Opening up WhatsApp to third party advertisers might carry an increased threat if it can be used to deliver malicious code or harvest information from WhatsApp, but this is yet to be seen, according to O’Brien. The primary concern about WhatsApp when it comes to security is still that it is being used as a conduit for phishing scams, he says.

Indeed, according to WhatsApp, the new data sharing policy helps with security in some ways as it gives the two companies extra resources to spot fraudulent behaviour and make the connections to stop spammers. That’s not unlikely at all: in his recent book Chaos Monkeys: Inside the Silicon Valley Money Machine ex-Facebook product manager Antonio Garcia Martinez describes a culture inside Facebook that is extraordinarily paranoid about leaking data outside its own walls, and has a dedicated crime fighting team which has “likely put away as many (if not more) bad guys than our local law enforcement agency”.

What is the risk?

The ability to make clever connections between people or goods and services they might like is the business model of all the big social media and search companies in the world.

But that ability to link metadata from different services and have it accidentally toss up revealing connections could, in some circumstances, be very dangerous. Here’s a not entirely far-fetched example: you’re an Egyptian secret service officer “shoulder surfing” users of an internet cafe and the name of a prominent LGBTQ activist appears as a suggested friend on a random user’s screen. Was the user WhatsApping with them, and has been given away by a Facebook tell? You’d better haul them in for questioning.

Or perhaps you live in a less liberal country than South Africa and those abortion ads on your Facebook page are in danger of giving away your secret WhatsApp messages to the doctor’s clinic.

If that sounds paranoid, the trouble is that WhatsApp is hugely, enormously popular all over the world, and especially across Africa. With a billion users, an improbable sequence of events becomes much more likely to happen. In Tazania it’s the most popular social network, with around three times the number of users as Facebook. It’s become the go-to tool for electioneering and propaganda, according to the website Quartz.

The BBC’s African team, meanwhile, use WhatsApp extensively for research and newsgathering, but more pertinently WhatsApp is the tool of choice for activists around the continent. Maya Indira Ganesh is the director of applied research at Tactical Technology Collective, an organisation that helps activists in repressive regimes use communication tools as safely as possible.

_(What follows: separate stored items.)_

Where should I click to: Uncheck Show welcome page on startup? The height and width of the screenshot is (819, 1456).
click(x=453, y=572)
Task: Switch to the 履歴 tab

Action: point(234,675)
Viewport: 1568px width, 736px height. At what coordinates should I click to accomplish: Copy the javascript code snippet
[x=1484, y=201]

Earlier this year, Ganesh was the co-author of a report “Privacy, anonymity, visibility: Dilemmas in tech use by marginalised communities”. She interviewed activists in Johannesburg and Cape Town, primarily those involved in housing, land and development rights issues. The key tool for organisation, she found, is WhatsApp.

“Activists’ tech use tends to be shaped by their conditions of access, so they adopt something that is mainstream,” Ganesh says, “By which I mean cheap or free, and works well across the different kinds of phones popular in their area.”

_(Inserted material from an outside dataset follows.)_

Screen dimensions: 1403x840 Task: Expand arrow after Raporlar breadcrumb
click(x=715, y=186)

According to Ganesh, many activists here feared that police infiltrators were accessing WhatsApp groups (although she didn’t find any corroborating evidence). Tactical Tech is currently researching the types of tactics police around the world use to gather information from social media. But she suspects that practices will differ from region to region, and thus the reaction of anyone looking to keep their private information private will have to be the same.

“What Egyptian police do to identify LGBTQ activists is not how some other use of that same tech will be compromised,” Ganesh says, “Strategies and mitigation are inevitably more sustainable when they are local.”